▶ [RAW DATA]

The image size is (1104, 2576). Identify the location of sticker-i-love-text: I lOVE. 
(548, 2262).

--

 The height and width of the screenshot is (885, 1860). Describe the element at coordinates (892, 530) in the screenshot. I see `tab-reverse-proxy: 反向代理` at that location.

==

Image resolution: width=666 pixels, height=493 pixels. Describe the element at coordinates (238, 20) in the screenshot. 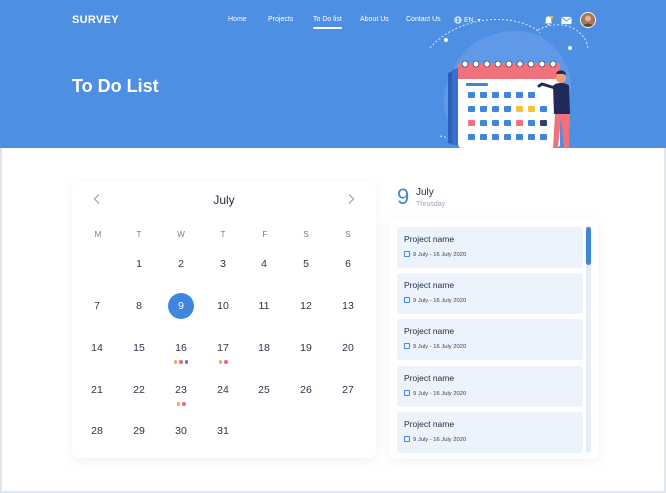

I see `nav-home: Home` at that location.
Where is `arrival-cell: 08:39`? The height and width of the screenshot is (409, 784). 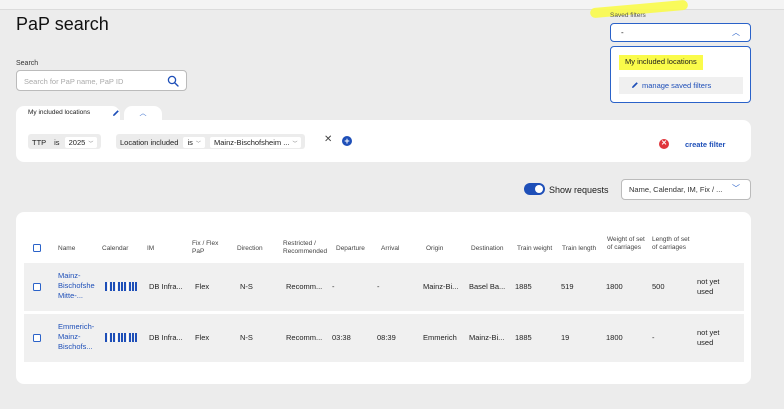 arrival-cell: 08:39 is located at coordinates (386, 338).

▶ [INSTRUCTION]
Rewrite the material above as a JSON list of strings, taking everything from the line that contains "The image size" down to the line that contains "(548, 2262).", with both of those lines included. Use one string per line and leave out any blank lines.

▶ [WRITTEN SOLUTION]
[
  "The image size is (1104, 2576). Identify the location of sticker-i-love-text: I lOVE. ",
  "(548, 2262)."
]